Where is the Wisdom?

Published On: September 14, 2016Categories: UncategorizedViews: 42

Spend any time immersed in mystical/spiritual traditions and you’ll quickly notice they espouse a way of life radically different than what most Americans – and more and more of the world – follow. Humility, silence, non-doing, acceptance, surrender, rejection of materialism – these are antithetical to the modern mind.

It’s not surprising we ignore such teachings – they offer very little for minds addicted to doing, becoming, accomplishing.

What is surprising, however, is that we persist in these habits despite overwhelming evidence that their anticipated rewards are not there. (Not to mention we’re making a mess of the planet and our kids in the process.)

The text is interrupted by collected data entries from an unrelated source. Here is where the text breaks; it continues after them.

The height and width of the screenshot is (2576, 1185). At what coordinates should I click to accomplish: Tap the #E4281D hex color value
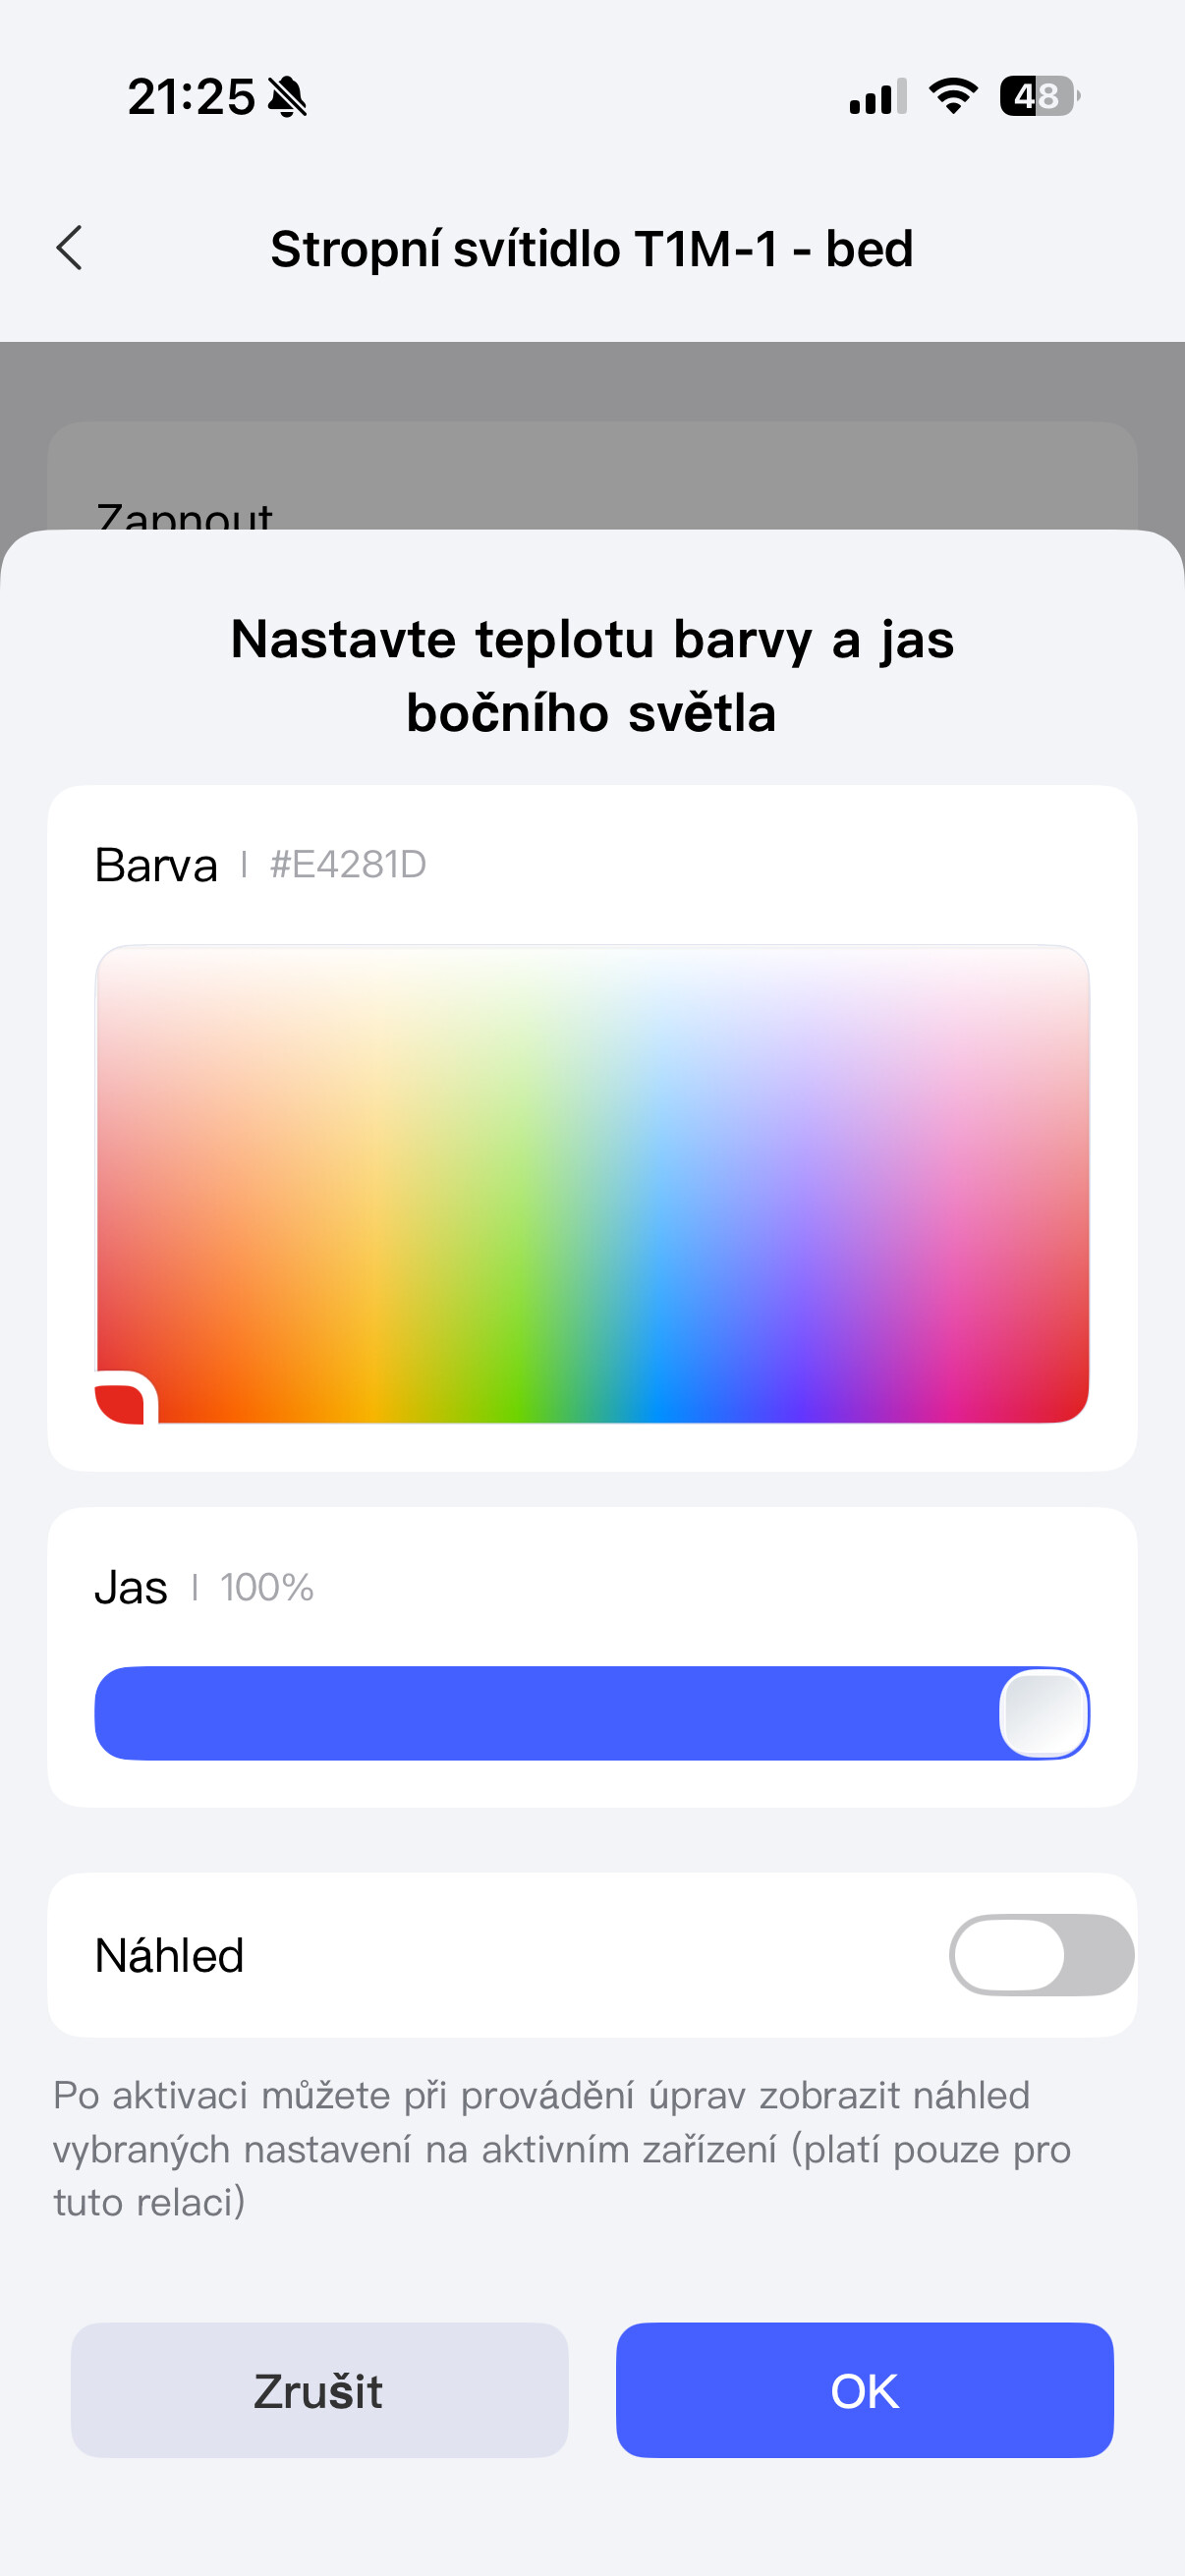point(348,865)
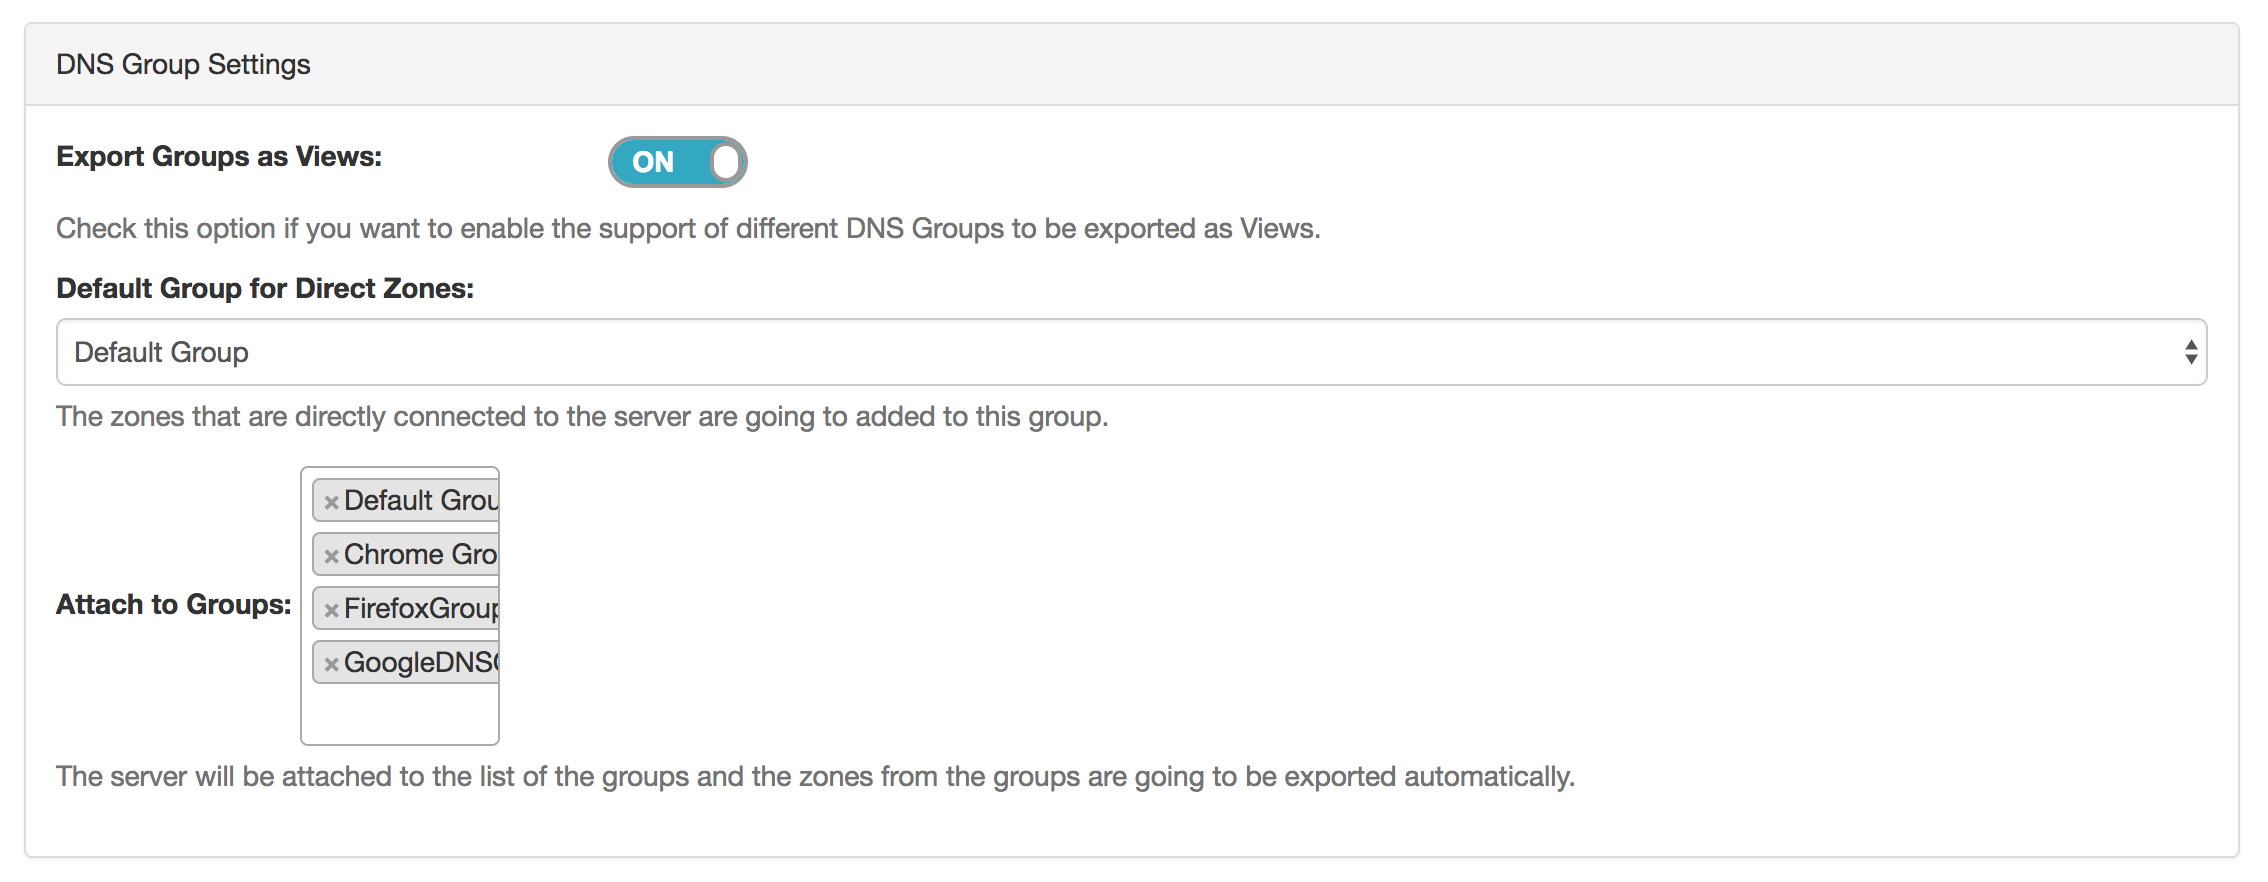This screenshot has height=882, width=2268.
Task: Click the white knob of the ON switch
Action: (x=727, y=162)
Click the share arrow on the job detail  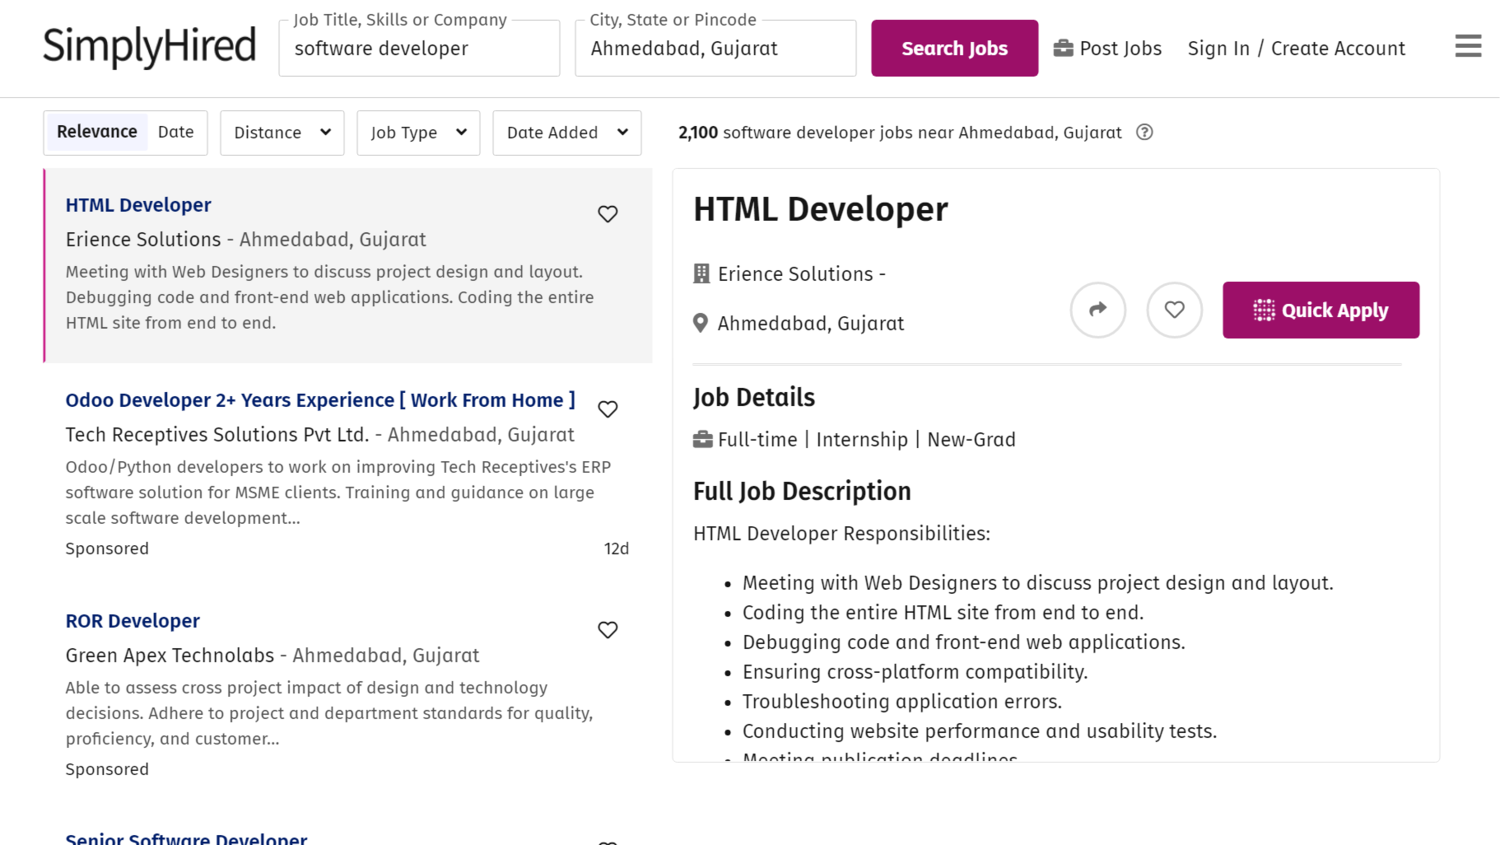[1098, 310]
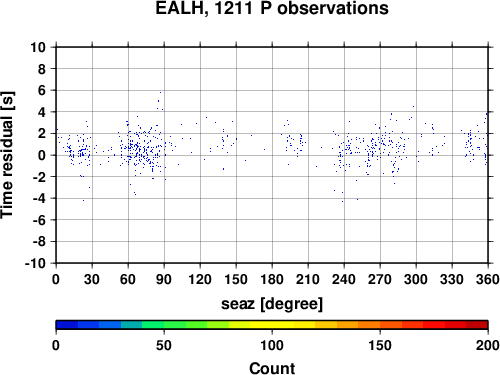
Task: Click the colorbar tick label 150
Action: 380,345
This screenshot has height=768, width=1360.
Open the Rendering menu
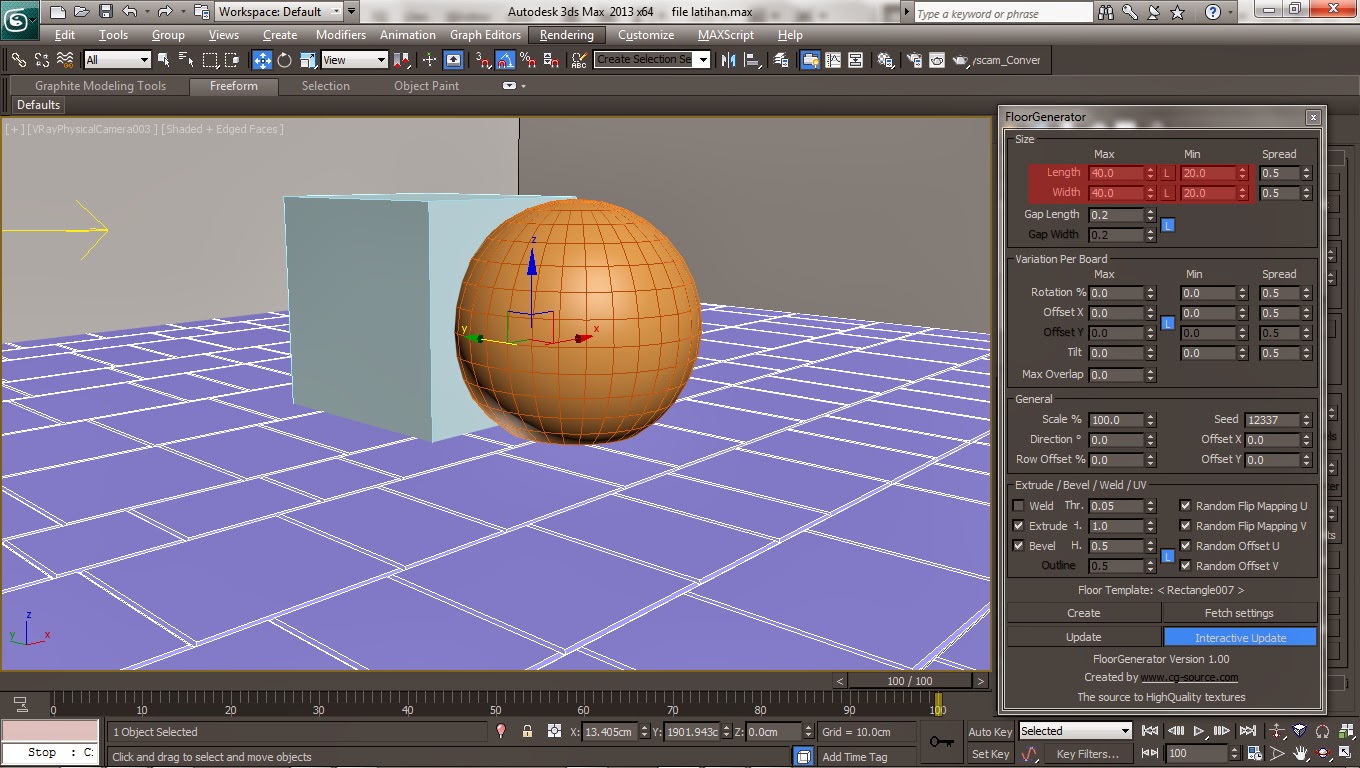566,35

It doesn’t take a rocket scientist to gaze across the human world and sense not just that things are amiss (they’re always amiss to some degree), but that the scope and scale of the insanity is intensifying. Is it surprising that such a trend parallels the growth in agitation in our minds – minds that rarely if ever rest?

Even well-intentioned friends, who tell themselves they’re ‘decompressing’ with a walk around the neighborhood, do so with a smartwatch recording calories burned while a smartphone and earbud combination pumps music or words into their brains.

And all the while the kids watch and listen and learn. Our gluttony for thought, food, sex, doing, connectivity, etc., are naturally mimicked – and, like the attention-seekers they’ve been raised to become – our kids take such addictions to still higher levels.

Who among us urges our kids toward solitude, disconnection, non-doing? Who inspires a child to inquire within, to examine thought rather than ride it? Who offers their children the notion that the inner life is far richer, more rewarding, and a place of lasting peace?

As the world burns – literally and figuratively – let us recall another of the sages’ pearls, the one that advises that if we are to save the world, we first must save ourselves. Maybe this time we’ll listen, and teach our kids that a kitchen remodeling project, an ‘A’ on an exam, or Trump vs Clinton, is far less important than the simple miracle of being.